HOW TO COMPLETE THIS TASK - In the entries below, find the line with "Where should I click to: Switch" and the line with "Image resolution: width=1568 pixels, height=389". Reproduce those two lines and every line between them exactly, and nothing more.

(Collected data entries)

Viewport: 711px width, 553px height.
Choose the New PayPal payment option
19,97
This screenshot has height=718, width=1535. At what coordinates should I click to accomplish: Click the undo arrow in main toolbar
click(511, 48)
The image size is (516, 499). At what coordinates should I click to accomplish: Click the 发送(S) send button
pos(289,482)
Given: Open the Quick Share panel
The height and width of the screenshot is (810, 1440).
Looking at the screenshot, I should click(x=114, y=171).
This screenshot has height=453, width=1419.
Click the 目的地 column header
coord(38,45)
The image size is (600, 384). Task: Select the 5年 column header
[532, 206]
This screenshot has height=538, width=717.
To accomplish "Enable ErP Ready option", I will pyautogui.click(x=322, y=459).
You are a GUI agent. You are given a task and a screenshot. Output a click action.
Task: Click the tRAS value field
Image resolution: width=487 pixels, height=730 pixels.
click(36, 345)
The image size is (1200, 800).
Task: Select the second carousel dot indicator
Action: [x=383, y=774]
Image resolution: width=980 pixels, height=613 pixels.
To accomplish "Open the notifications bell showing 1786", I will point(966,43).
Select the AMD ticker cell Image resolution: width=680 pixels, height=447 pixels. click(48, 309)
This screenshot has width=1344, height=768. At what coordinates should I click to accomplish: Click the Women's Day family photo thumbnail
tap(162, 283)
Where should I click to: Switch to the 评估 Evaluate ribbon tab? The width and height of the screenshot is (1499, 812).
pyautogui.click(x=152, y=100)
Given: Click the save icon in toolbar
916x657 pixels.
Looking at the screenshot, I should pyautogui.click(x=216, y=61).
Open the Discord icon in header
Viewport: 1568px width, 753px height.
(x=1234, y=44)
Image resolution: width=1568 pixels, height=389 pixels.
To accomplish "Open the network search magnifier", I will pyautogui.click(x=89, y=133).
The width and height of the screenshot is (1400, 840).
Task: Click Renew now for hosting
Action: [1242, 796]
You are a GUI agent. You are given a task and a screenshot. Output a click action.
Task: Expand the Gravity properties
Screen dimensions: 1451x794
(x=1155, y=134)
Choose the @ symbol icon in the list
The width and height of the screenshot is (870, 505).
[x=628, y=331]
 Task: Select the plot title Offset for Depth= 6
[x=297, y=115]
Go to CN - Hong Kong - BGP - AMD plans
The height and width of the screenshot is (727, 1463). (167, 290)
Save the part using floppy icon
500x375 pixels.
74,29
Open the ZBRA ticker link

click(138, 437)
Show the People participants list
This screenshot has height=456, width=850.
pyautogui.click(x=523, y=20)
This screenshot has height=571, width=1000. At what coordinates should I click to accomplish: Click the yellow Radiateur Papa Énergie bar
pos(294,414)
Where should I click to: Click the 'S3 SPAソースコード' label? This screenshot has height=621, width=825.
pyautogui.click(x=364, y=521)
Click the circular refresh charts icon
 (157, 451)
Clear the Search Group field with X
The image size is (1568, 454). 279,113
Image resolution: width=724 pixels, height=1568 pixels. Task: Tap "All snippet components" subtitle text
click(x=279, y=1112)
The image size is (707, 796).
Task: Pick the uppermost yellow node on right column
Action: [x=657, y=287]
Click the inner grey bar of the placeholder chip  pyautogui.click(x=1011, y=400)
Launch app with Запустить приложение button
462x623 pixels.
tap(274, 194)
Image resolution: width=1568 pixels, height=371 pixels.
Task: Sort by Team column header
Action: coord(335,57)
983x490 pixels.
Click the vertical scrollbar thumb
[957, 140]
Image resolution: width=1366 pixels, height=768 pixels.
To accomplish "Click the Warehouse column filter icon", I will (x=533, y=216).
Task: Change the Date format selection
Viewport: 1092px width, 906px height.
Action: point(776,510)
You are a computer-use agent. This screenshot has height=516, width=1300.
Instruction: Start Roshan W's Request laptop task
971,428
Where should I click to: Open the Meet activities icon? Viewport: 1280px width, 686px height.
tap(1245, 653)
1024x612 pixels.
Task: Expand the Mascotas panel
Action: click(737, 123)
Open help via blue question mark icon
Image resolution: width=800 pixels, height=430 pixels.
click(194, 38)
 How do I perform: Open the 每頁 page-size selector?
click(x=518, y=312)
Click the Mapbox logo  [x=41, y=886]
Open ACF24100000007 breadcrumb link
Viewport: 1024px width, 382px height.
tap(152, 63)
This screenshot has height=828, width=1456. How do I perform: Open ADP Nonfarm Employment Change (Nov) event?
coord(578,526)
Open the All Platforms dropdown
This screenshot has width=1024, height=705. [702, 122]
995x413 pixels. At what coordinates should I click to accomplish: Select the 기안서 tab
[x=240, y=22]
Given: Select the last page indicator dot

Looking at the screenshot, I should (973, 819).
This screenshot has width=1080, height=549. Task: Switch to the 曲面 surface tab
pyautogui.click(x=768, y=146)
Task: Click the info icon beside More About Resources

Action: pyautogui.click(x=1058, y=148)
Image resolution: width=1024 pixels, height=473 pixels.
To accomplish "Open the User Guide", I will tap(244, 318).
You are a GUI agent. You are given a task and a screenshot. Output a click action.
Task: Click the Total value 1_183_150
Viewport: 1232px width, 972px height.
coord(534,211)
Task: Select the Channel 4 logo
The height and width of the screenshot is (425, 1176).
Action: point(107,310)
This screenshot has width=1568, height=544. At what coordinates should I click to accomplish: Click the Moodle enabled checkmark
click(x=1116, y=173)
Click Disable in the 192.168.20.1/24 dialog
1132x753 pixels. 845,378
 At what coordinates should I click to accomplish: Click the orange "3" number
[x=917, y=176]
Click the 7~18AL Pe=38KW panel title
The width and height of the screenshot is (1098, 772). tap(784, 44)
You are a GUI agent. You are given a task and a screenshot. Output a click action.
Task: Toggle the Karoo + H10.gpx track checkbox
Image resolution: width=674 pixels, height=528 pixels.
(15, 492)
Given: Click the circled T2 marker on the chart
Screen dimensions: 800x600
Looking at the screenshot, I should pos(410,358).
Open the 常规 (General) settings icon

EXPECTED ANSWER -
Where should I click to: Switch to the 评估 Evaluate ribbon tab? The width and height of the screenshot is (1499, 812).
pyautogui.click(x=152, y=100)
Given: Click the save icon in toolbar
916x657 pixels.
Looking at the screenshot, I should pyautogui.click(x=216, y=61).
Open the Discord icon in header
Viewport: 1568px width, 753px height.
(x=1234, y=44)
Image resolution: width=1568 pixels, height=389 pixels.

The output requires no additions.